How One of the Internet’s Biggest History Forums Deals with Holocaust Deniers - thomasmeeks
https://amp.slate.com/technology/2018/07/the-askhistorians-subreddit-banned-holocaust-deniers-and-facebook-should-too.html
======
ranae
While I may agree with the author's sentiment, platform denial will never be
the correct answer when trying to change minds, nor will pushing the idea that
there are questions one may not ask or that simply asking certain questions
makes one somehow evil.

Beyond that, TFA could use some editing. I highly doubt that the users who
frequent The_Donald are pro-Obama, or that the AskHistorians moderators suffer
a daily barrage by Jewish supremacists.

------
bjourne
I think that is wrong.

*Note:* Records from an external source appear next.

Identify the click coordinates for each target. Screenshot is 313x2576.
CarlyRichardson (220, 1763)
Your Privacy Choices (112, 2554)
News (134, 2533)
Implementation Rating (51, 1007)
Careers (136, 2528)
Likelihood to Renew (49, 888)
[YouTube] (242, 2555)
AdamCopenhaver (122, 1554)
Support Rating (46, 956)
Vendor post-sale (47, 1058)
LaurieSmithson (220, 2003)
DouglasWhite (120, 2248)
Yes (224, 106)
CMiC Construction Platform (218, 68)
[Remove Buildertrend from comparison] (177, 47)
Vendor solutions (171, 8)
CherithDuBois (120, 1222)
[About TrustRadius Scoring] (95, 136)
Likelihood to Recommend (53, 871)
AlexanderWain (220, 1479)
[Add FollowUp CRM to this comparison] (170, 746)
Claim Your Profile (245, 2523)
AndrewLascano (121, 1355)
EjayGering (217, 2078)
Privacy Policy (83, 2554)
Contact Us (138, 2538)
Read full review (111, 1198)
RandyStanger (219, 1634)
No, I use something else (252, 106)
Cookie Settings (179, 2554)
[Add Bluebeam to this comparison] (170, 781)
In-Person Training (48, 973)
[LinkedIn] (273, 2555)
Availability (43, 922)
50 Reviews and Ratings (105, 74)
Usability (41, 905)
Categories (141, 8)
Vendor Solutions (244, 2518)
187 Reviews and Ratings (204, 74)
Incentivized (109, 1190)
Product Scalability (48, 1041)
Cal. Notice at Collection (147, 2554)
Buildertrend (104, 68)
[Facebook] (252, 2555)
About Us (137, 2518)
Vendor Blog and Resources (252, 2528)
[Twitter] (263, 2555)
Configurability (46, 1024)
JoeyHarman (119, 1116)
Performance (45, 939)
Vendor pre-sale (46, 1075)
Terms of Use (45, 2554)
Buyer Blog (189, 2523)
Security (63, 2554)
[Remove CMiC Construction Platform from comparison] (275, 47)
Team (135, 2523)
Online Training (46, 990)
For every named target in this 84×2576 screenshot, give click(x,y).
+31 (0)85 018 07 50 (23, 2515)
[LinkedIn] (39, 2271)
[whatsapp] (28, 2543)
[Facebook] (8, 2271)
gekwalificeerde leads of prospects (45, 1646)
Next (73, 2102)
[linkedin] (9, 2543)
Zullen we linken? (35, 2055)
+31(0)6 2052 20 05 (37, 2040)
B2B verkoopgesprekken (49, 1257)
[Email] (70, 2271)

I have debated with Holocaust deniers before. It is
laughably easy to debunk their arguments. Denier brings up canned argument #5:
Dachau had no gas chambers. A coherent counter-argument can be googled up in
15 minutes. Denier then moves on to canned argument #6 and you repeat the
process. Time consuming, but not hard at all. They are so stupidly easy to
expose that banning them just makes them appear more powerful than they really
are.

Denialism isn't unique to the Holocaust either. It is used in lots of
countries to try and cover up their less than stellar past.

------
Nicksil
Non-AMP link: [https://slate.com/technology/2018/07/the-askhistorians-
subre...](https://slate.com/technology/2018/07/the-askhistorians-subreddit-
banned-holocaust-deniers-and-facebook-should-too.html)